Capability-building partnership
By structuring our projects as partnerships with our clients, we ensure that we have the opportunity to build our clients’ capability while getting the work done.
Collabforge typically has more involvement in project delivery at the outset, while moving toward a support role as client capability builds and the project progresses.
We combine project delivery and capability-building through two key strategies:
Dedicated Project Team: Our clients resource participation in a Project Team that drives the collaborative process as it scales. Collabforge also participates as part of this team. We focus on building your capability through introducing new collaborative processes and technologies that support delivery, while preparing you to lead the process into the future.
Collaborative Work Sessions: The Project Team’s primary mode of interaction is in targeted work sessions, which are focused on delivering project outcomes and outputs. This simply means sitting together, and instead of talking about doing the work and then breaking out and actioning it independently, we actually do the work collaboratively. This practical, action learning approach provides opportunities to transfer both collaboration and subject matter capability.
Scaling the collaborative process
As the number of collaborators, urgency or intensity increases, the risk of collaboration failure also increases. New participants bring different ways of thinking, talking and working, as well as visions and values that may not be well aligned. We call this the introduction of dissonance.
Dissonance is healthy part of the process and signifies increasing the diversity of knowledge and perspectives. The success of a collaborative process is determined by how effectively it resolves this dissonance, while generating increased engagement, quality of outcome and project momentum.
Resolving dissonance is fundamentally about generating strategic alignment. Shared understanding, vision, outcomes and plans all foster consonance - the opposite of dissonance - within the participant group. When people arrive at consonance around a strategy, it enables work to be distributed, enabling progress even while participants are not working together directly.
Effectively welcoming, engaging and resolving dissonance when it arises, in order to maintain overall consonance within the group at any given time, provides the foundations upon which collaboration can scale.
Maintaining project momentum while bringing participants into consonance is most reliably achieved through a cyclical approach. This allows the group to learn-by-doing in incremental steps, while measuring their success and identifying and resolving the sources of dissonance as they go.
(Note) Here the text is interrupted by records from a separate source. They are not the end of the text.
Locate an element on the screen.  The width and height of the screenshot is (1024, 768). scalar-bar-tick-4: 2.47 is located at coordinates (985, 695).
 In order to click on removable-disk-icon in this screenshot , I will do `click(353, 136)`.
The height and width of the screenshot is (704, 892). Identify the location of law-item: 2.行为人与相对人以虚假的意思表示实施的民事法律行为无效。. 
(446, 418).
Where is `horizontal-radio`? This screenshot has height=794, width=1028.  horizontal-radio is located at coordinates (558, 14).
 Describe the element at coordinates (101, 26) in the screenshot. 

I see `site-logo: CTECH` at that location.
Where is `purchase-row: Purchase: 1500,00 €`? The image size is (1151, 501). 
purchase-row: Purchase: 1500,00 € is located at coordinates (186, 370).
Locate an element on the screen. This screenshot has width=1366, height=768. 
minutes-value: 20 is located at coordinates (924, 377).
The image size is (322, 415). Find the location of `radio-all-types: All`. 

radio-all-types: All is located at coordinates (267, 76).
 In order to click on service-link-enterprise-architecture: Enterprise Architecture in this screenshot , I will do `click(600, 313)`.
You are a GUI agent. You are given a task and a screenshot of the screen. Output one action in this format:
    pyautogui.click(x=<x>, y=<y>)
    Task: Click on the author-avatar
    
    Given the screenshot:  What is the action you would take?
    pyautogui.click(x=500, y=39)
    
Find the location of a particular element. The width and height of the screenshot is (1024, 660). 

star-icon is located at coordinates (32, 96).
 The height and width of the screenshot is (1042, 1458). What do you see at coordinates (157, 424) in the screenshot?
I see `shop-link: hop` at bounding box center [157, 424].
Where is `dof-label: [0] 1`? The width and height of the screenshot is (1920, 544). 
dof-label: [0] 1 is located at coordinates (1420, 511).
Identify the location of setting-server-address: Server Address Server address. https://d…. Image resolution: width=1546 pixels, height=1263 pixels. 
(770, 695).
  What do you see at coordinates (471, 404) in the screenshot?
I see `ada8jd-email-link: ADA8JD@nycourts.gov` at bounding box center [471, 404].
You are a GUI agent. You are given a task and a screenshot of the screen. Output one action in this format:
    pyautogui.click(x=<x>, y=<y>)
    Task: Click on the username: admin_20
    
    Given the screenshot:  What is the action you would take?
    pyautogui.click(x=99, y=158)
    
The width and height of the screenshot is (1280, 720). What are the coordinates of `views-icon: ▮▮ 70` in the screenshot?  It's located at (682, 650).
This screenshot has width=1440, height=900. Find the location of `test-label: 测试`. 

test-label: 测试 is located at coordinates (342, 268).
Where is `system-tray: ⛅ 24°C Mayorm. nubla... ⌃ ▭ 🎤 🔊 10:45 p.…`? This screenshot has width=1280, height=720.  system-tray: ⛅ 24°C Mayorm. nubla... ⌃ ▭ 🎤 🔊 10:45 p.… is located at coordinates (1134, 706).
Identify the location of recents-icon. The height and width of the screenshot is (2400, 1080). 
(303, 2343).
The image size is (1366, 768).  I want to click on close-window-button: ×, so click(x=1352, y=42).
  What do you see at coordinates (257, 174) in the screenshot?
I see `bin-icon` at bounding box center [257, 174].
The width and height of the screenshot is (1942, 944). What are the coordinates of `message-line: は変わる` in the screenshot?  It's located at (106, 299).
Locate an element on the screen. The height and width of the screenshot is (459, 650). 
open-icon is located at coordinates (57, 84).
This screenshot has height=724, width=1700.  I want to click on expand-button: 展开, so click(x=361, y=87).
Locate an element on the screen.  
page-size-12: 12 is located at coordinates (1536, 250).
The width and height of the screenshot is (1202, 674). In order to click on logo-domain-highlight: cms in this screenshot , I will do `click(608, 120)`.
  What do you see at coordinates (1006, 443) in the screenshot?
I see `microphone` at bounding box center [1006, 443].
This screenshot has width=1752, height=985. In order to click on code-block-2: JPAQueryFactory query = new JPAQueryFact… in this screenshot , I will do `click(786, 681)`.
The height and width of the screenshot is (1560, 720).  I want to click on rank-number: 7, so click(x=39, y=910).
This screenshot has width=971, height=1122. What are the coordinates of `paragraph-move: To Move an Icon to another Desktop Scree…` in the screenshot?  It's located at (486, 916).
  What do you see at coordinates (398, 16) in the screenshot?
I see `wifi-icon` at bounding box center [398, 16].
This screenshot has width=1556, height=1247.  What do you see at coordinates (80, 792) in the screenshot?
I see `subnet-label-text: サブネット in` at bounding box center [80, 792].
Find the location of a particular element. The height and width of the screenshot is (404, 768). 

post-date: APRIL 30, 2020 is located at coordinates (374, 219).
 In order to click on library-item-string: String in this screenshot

Part of Collabforge methodology is representing strategic alignment of the participant group in a shared Strategy Document. This should include key elements such as background, visions, outcomes, and plans that inform product delivery. The Strategy Document also includes an Evaluation Framework, which is used to measure the results of each cycle, as well as the project as a whole.
A routine approach to evaluating project progress helps the Project Team build momentum by reinvesting in what’s working, and killing off what’s not. The level of clarity and transparency enabled by this approach also facilitates the induction of new participants, who will be more empowered to understand where the project has come from and where it intends to go.
Our experience has shown that this approach is essential to motivate and align participants throughout an initiative, greatly improving the likelihood of achieving the project's vision.